COVID-19 induces distinctive changes at the endothelium causing an endotheliitis [14]. The acute inflammatory response at the endothelium is marked by the permeating phagocytic cells releasing cytokines such as tumor necrosis factor-α, interleukin-1 (IL-1), IL-6, and IL-8 [15, 16]. This may be described as the “cytokine storm” in extreme cases. In turn, these cytokines activate factor XII, beginning the intrinsic coagulation cascade resulting in thrombin formation. Moreover, upregulation of plasminogen activator inhibitor 1 expression impairs fibrinolysis [17]. These pathophysiologic immune changes procure the hypercoagulable state often found in critically ill COVID-19 patients. However, as the cytokine storm recedes, these patients may develop a sensitivity to anticoagulation, which causes them to bleed. Hence, the risk of thrombosis in these patients evolves to a risk of bleed [18, 19].

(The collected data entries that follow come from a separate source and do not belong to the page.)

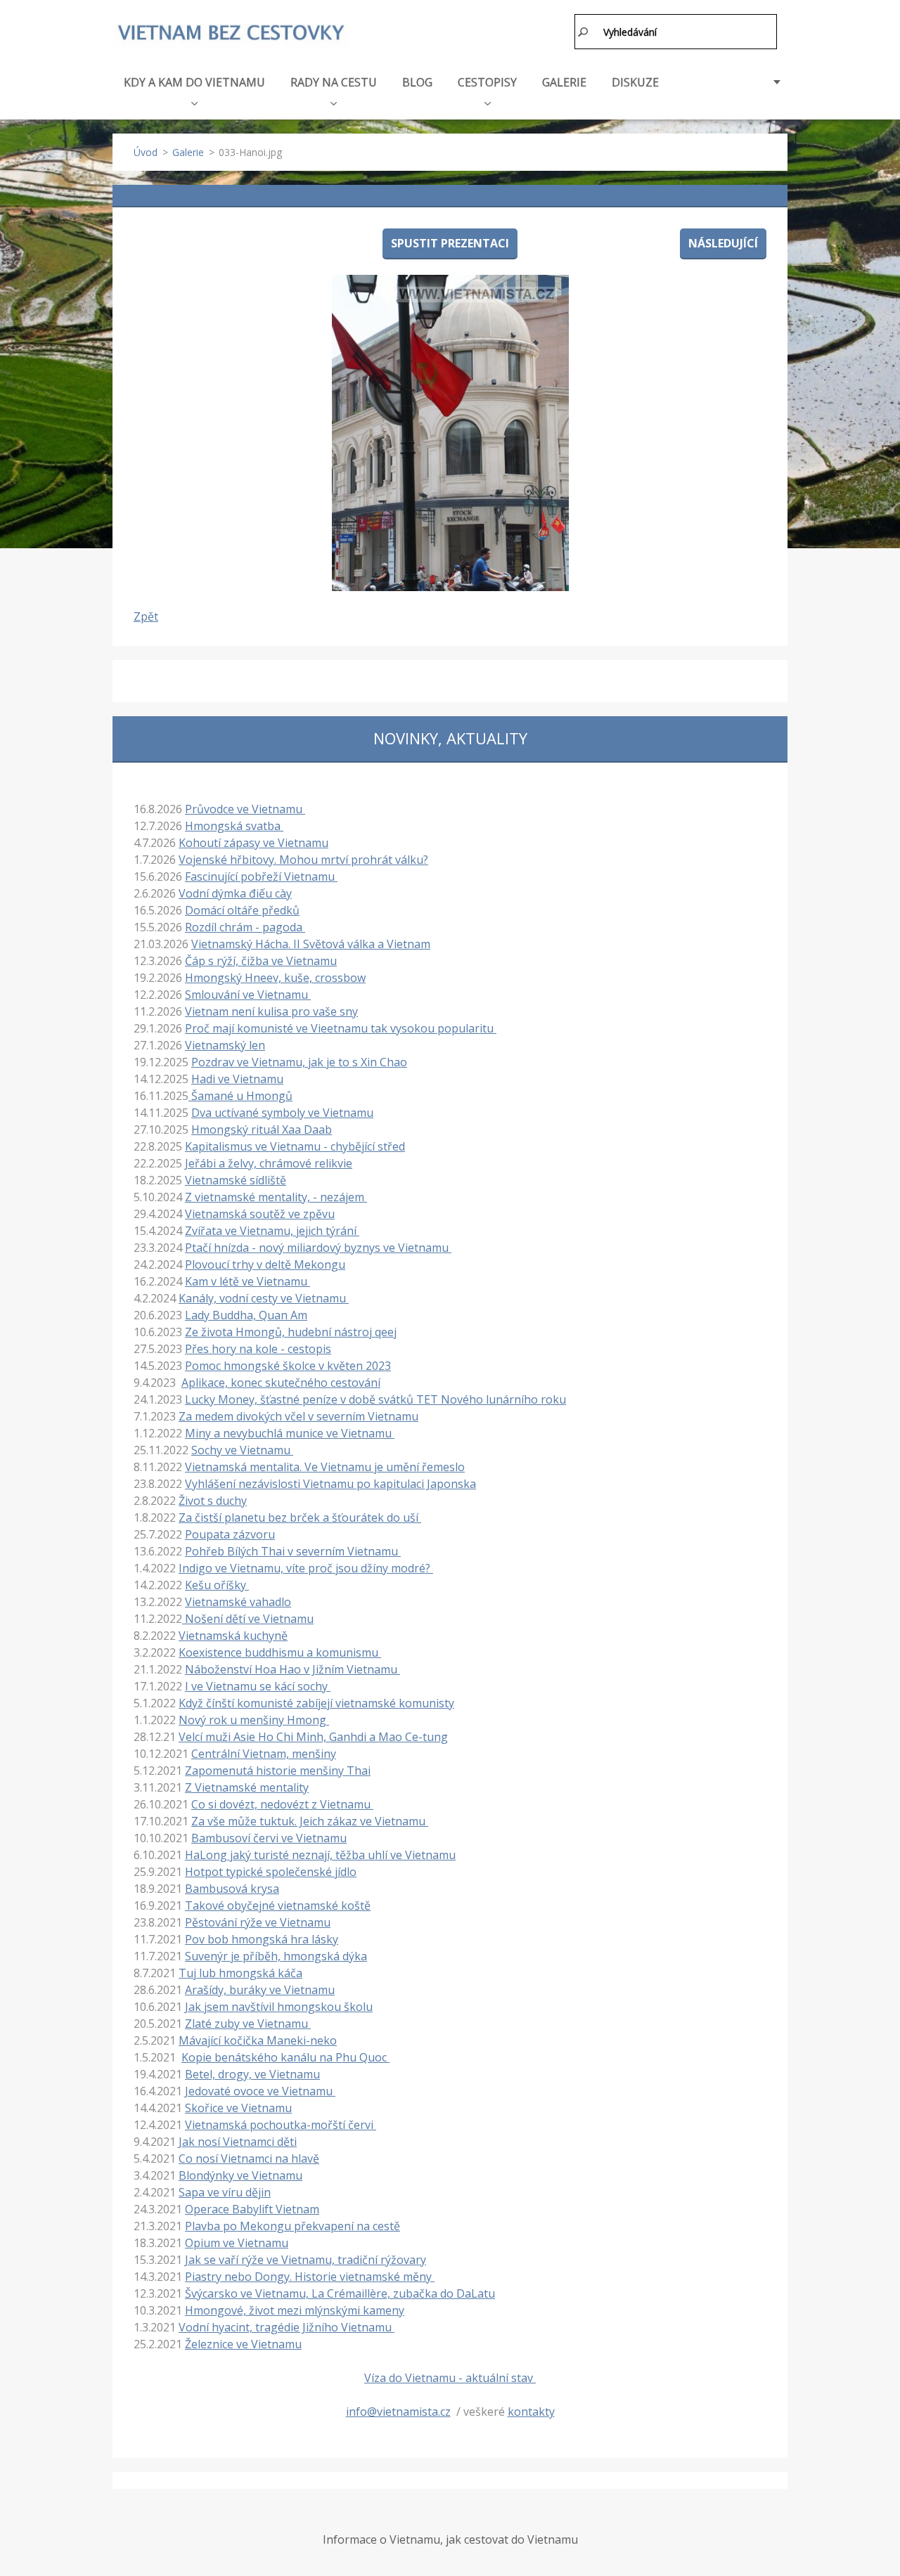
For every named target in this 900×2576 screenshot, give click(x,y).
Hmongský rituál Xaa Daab (261, 1129)
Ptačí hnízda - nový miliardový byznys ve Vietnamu (318, 1247)
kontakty (531, 2411)
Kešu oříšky (217, 1585)
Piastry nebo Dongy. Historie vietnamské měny (310, 2276)
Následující (723, 243)
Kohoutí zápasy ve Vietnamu (253, 842)
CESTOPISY (487, 82)
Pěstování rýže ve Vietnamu (257, 1922)
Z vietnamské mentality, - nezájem (276, 1197)
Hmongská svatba (234, 826)
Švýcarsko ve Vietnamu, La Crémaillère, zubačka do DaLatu (340, 2293)
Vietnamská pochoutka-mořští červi (280, 2124)
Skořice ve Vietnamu (238, 2108)
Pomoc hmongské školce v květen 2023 (288, 1365)
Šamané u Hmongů (240, 1095)
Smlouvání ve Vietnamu (248, 994)
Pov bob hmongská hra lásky (261, 1939)
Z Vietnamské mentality (247, 1787)
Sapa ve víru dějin (225, 2192)
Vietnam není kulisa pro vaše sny (271, 1011)
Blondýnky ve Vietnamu (240, 2175)
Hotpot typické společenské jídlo (270, 1871)
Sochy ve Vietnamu (242, 1450)
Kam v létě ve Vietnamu (247, 1281)
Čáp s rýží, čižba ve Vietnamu (261, 961)
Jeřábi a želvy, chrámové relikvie (268, 1163)
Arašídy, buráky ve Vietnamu (260, 1990)
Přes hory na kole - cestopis (258, 1349)
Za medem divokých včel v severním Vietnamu (298, 1416)
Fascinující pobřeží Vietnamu (261, 876)
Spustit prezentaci (450, 243)
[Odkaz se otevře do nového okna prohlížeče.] (450, 433)
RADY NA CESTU (333, 82)
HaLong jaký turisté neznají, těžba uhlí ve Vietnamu (320, 1855)
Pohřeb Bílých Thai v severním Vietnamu (293, 1551)
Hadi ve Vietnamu (237, 1079)
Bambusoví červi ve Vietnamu (269, 1838)
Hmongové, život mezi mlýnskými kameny (294, 2310)
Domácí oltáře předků (242, 910)
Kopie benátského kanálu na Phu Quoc (285, 2057)
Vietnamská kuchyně (233, 1635)
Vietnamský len (225, 1045)
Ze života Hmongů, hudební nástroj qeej (291, 1332)
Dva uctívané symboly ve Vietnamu (282, 1112)
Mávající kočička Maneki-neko (258, 2040)
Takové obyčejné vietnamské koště (278, 1905)
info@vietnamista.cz (398, 2411)
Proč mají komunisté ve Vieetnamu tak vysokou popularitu (340, 1028)
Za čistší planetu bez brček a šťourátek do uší (300, 1517)
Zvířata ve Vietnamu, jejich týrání (272, 1230)
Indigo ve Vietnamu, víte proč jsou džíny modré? (306, 1568)
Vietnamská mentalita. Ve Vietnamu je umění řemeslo (325, 1467)
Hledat (583, 31)
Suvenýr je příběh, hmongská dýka (276, 1956)
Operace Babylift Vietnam (252, 2209)
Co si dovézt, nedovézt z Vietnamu (282, 1804)
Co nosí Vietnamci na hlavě (249, 2158)
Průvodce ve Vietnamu (245, 809)
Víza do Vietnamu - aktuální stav (450, 2378)
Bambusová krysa (232, 1888)
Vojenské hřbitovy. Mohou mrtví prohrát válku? (303, 859)
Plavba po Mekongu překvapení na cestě (292, 2226)
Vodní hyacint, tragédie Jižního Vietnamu (286, 2327)
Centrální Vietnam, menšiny (263, 1753)
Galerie (188, 152)
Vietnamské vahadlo (238, 1602)
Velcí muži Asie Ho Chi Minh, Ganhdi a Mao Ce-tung (313, 1737)
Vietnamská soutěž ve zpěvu (260, 1214)
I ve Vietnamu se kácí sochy (257, 1686)
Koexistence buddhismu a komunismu (280, 1652)
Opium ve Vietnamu (236, 2243)
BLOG (417, 82)
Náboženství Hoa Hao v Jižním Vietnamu (292, 1669)
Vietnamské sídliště (235, 1180)
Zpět (146, 616)
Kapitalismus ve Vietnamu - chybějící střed (295, 1146)
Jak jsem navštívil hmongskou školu (279, 2006)
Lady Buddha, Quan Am (246, 1315)
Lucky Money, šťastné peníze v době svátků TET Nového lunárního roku (375, 1399)
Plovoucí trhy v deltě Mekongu (265, 1264)
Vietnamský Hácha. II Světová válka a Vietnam (310, 944)
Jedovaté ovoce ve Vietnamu (260, 2091)
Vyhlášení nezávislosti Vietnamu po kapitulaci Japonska (330, 1483)
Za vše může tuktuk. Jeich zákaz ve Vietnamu (309, 1821)
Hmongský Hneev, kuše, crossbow (275, 977)
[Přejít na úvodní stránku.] (230, 33)
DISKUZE (635, 82)
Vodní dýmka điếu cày (235, 893)
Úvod (146, 152)
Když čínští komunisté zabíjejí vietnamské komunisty (316, 1703)
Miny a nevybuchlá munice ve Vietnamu (289, 1433)
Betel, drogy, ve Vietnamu (252, 2074)
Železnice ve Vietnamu (243, 2344)
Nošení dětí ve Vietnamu (248, 1618)
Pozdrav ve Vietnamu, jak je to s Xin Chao (299, 1062)
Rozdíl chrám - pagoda (245, 927)
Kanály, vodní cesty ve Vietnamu (264, 1298)
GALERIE (564, 82)
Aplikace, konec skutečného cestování (280, 1382)
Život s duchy (213, 1500)
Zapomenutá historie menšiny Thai (278, 1770)
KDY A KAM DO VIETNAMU (194, 82)
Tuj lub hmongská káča (240, 1973)
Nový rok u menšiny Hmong (254, 1720)
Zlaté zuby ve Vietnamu (248, 2023)
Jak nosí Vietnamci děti (238, 2141)
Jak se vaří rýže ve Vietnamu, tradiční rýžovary (305, 2259)
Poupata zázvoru (230, 1534)
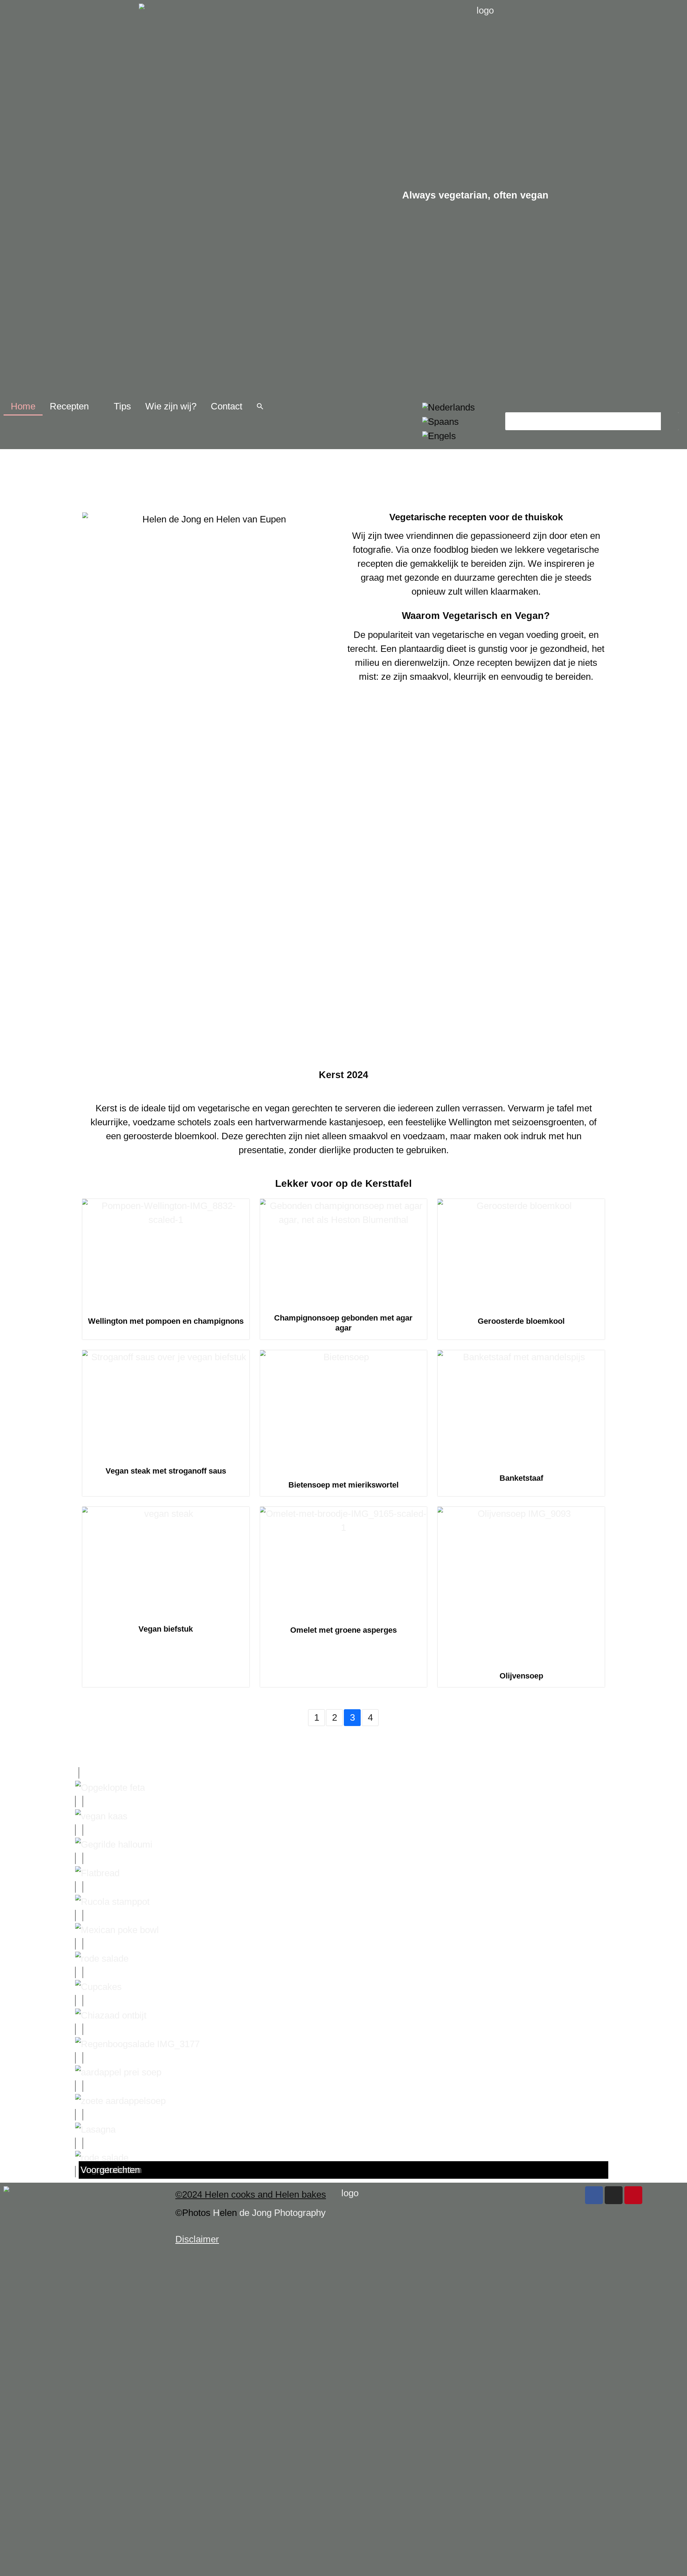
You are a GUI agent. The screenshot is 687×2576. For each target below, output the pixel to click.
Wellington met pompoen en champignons (166, 1321)
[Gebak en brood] (343, 1873)
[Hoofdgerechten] (343, 1901)
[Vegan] (343, 2100)
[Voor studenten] (343, 2129)
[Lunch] (343, 1958)
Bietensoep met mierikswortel (343, 1484)
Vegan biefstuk (165, 1628)
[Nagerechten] (343, 1987)
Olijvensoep (521, 1675)
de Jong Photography (282, 2212)
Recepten (69, 406)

The immunothrombotic changes induced by COVID-19 may not be unique. The endothelial surface may undergo similar pathology as found in ECMO patients as well as those with trauma-induced coagulopathy [10, 20]. The level of anticoagulation necessary to prevent thrombosis is likely a function of the magnitude of inflammation and the cytokine storm. As the cytokine storm wanes, intense monitoring and adjustment of the patient’s hemostatic integrity with daily TEG and aPTT enable those responsible for COVID-19 anticoagulation to prevent thrombohemorrhagic complications in these critically ill patients. Based on the treatment of patients on ECMO, we elected to handle COVID-19 hypercoagulopathy with persistent monitoring by a coagulation team that followed the clinical pattern, TEG, and aPTT to guide anticoagulation [10]. We have found this strategy to be effective in guiding goal-directed anticoagulation of our COVID-19 patients, including the three examples above.

Limitations of TEG include the inability to replicate the effects of endothelium on hemostasis, negligible effects of endogenous anticoagulants, and a very low shear within a closed system. Furthermore, there has been recent discussion regarding the reliability of TEG to accurately detect and quantify hyperfibrinolysis [21].

Data Availability

No data were used to support the findings of this study.

Conflicts of Interest

Mark M. Walsh reports research grants from Haemonetics Inc., Boston, MA, outside the submitted work. The other authors report no conflicts of interest.